* **Selection**:

* Start *

According to a press release revealed today, Magic Leap has closed a $524 million Series B funding round led by Google; the deal had been rumored as of last week. Magic Leap, which has been in stealth since its inception, is being a bit more wordy now that the deal has closed (but hardly less vague). The company is now soliciting developers on its website and says that “under the appropriate non-disclosures, we’d love to talk possibilities.”

Magic Leap appears to be working on an augmented reality wearable which uses a lightfield display that can apparently generate very realistic looking imagery, not only from a graphical standpoint, but also from physiologically accurate standpoint—possibly utilizing a lightfield’s unique ability to render imagery that has perfect stereoscopy, including accurate accommodation and vergence.

See Also: Reportedly on the Verge of a $500m Investment, Here’s What We Know About Magic Leap

Magic Leap’s Series B was led by Google and also included Qualcomm Ventures, Legendary Entertainment, KKR, Vulcan Capital, Kleiner Perkins Caufield & Byers, Obvious Ventures, Andreessen Horowitz (which invested in Oculus), and others, according to a press release issued by Magic Leap. Some have speculated that Google’s interest in Magic Leap’s technology comes from the desire to integrate it with Google Glass, the company’s wearable display.

* End *

* **Source excerpt**:

* Start *

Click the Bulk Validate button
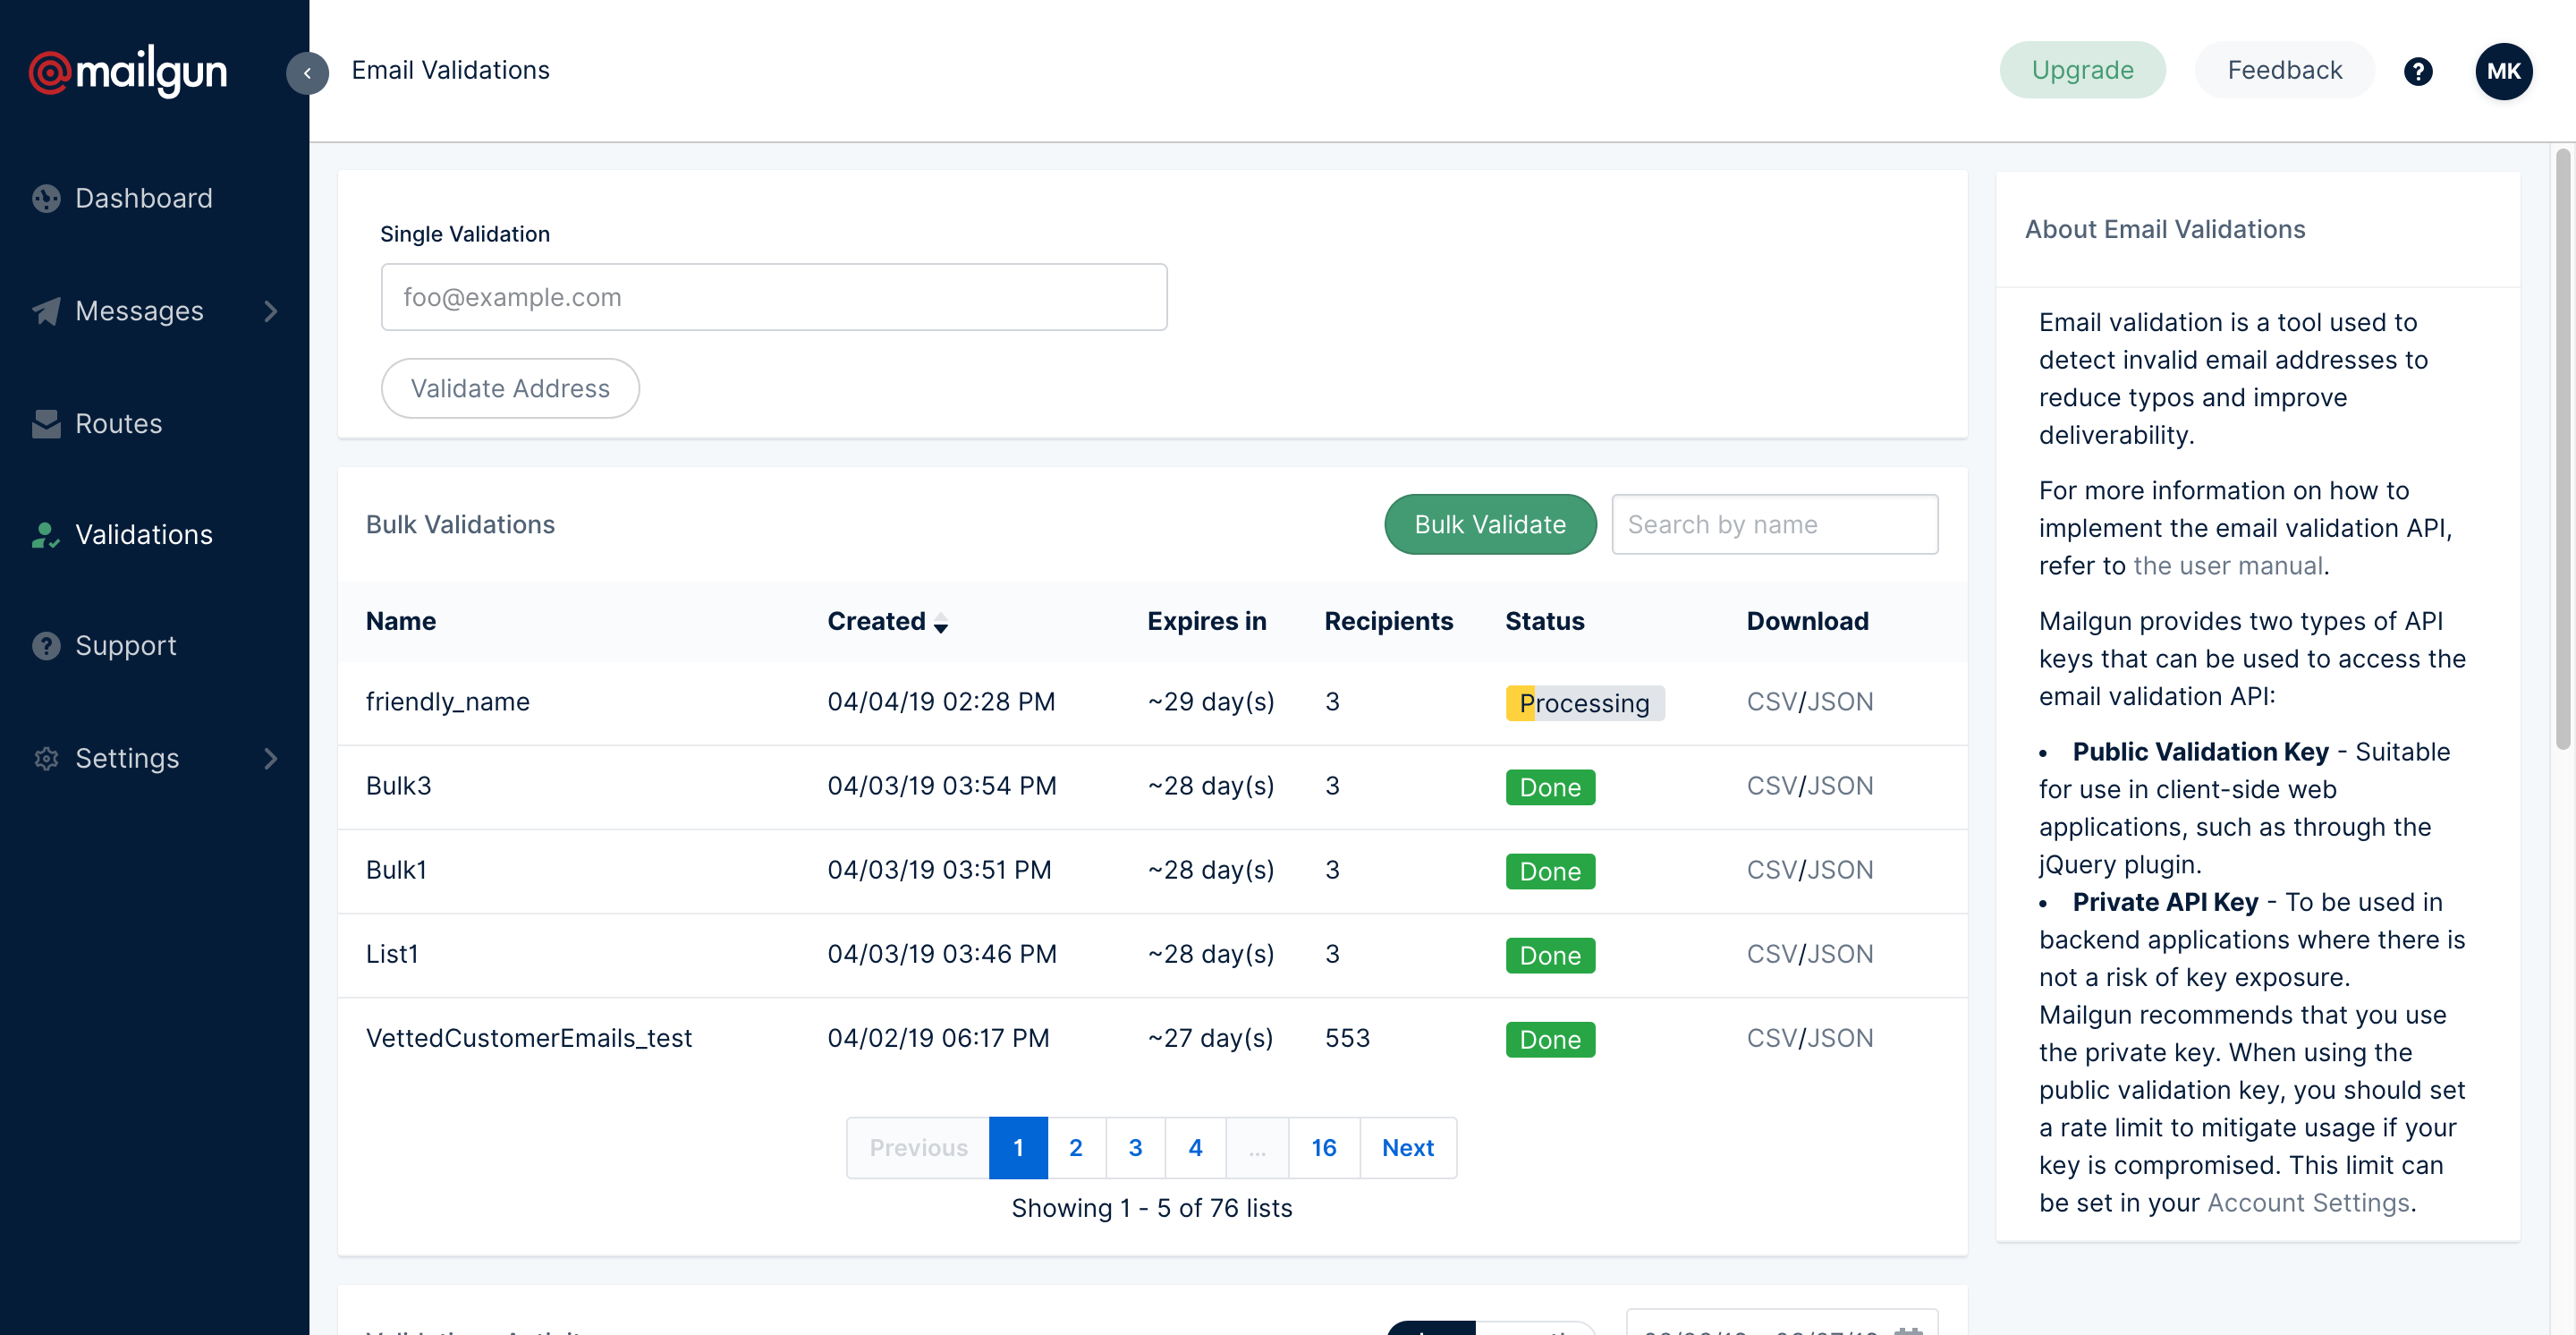The height and width of the screenshot is (1335, 2576). [x=1489, y=524]
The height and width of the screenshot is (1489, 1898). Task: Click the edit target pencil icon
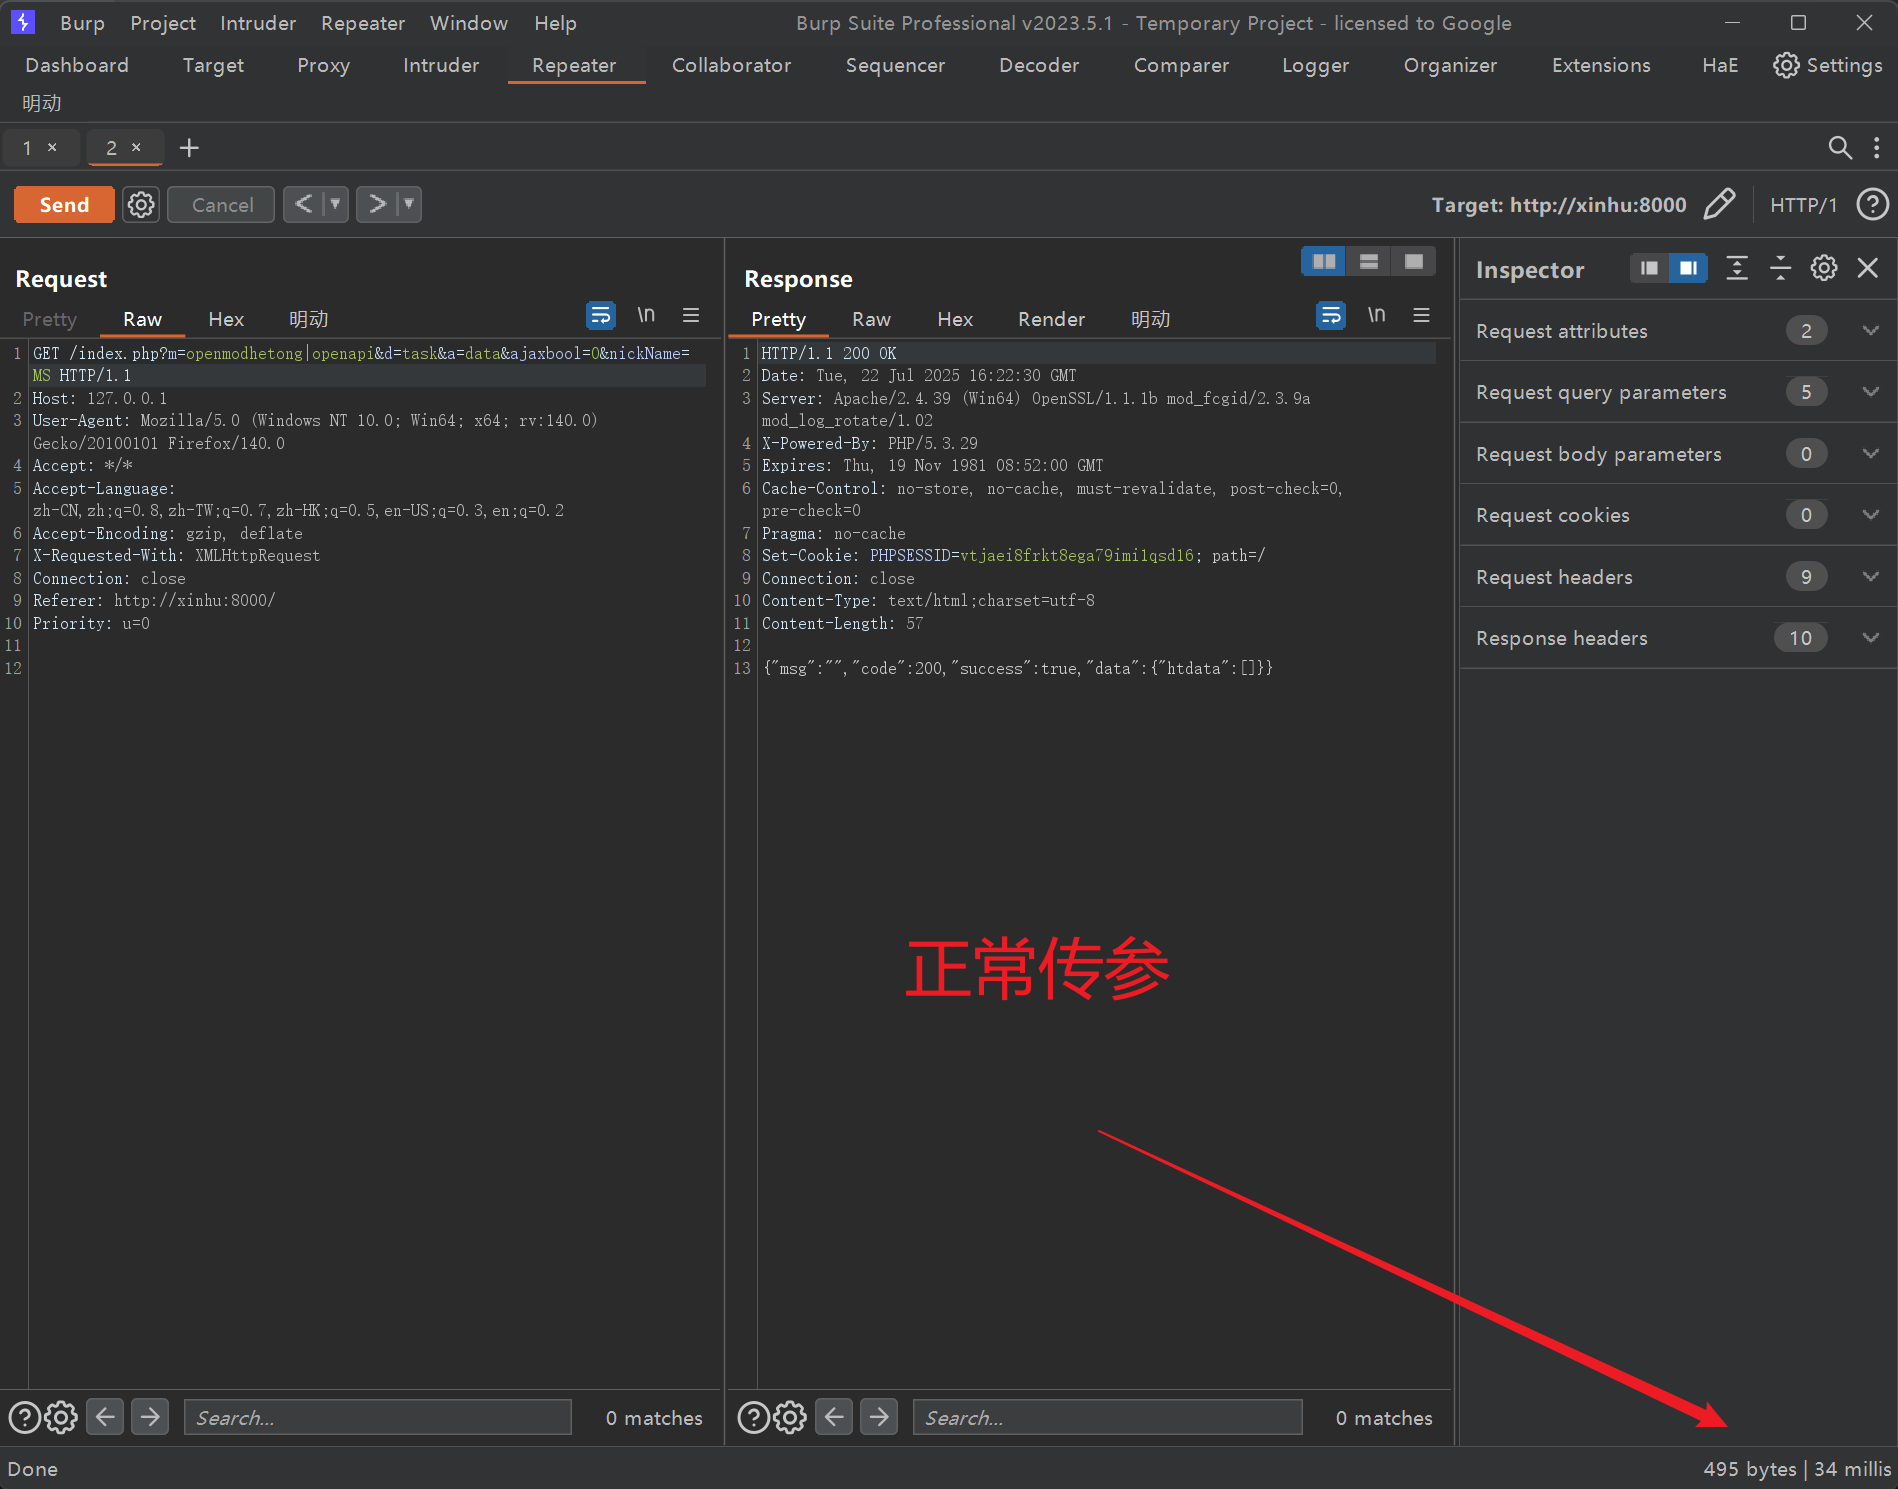1719,204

* End *

* **Work to do**:
Repeat word for word the part of the Magic Leap funding text that opens with the words containing "According to a press release revealed" and closes with "accommodation and vergence.".

* **Full output**:
According to a press release revealed today, Magic Leap has closed a $524 million Series B funding round led by Google; the deal had been rumored as of last week. Magic Leap, which has been in stealth since its inception, is being a bit more wordy now that the deal has closed (but hardly less vague). The company is now soliciting developers on its website and says that “under the appropriate non-disclosures, we’d love to talk possibilities.”

Magic Leap appears to be working on an augmented reality wearable which uses a lightfield display that can apparently generate very realistic looking imagery, not only from a graphical standpoint, but also from physiologically accurate standpoint—possibly utilizing a lightfield’s unique ability to render imagery that has perfect stereoscopy, including accurate accommodation and vergence.